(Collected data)
—————
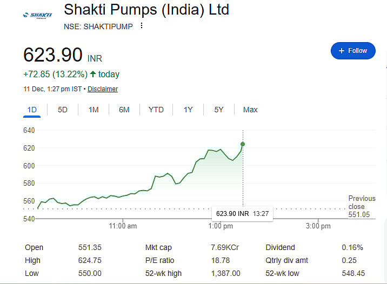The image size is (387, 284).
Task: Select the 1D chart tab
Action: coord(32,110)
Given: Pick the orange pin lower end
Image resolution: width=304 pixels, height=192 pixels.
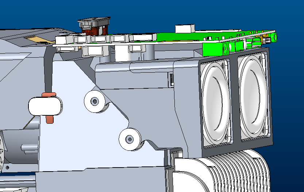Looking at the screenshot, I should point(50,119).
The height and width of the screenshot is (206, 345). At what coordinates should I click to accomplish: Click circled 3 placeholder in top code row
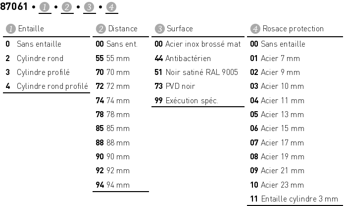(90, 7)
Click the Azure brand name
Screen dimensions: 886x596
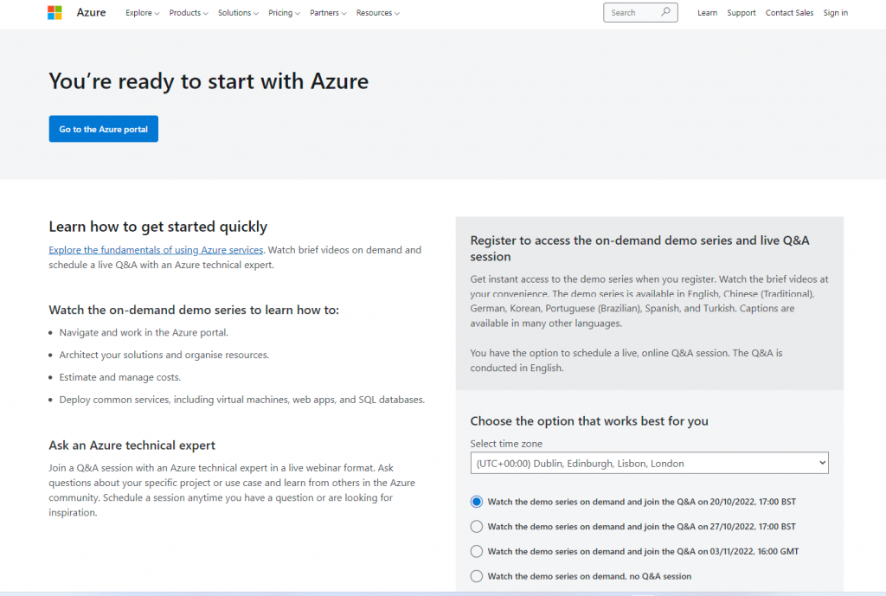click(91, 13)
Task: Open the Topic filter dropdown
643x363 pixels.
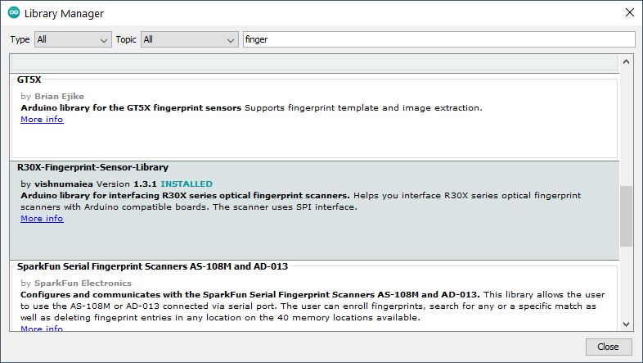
—————
__Exercise requirements__
Only the lines from the one containing "Given: Pick the orange pin lower end" through the end of the records are wanted, set down exactly and without their pictures.

__Output for this exercise__
Given: Pick the orange pin lower end
Image resolution: width=304 pixels, height=192 pixels.
Looking at the screenshot, I should point(50,119).
The height and width of the screenshot is (206, 345). At what coordinates should I click to accomplish: Click circled 3 placeholder in top code row
(90, 7)
Click the Azure brand name
Screen dimensions: 886x596
click(91, 13)
Task: Open the Topic filter dropdown
643x363 pixels.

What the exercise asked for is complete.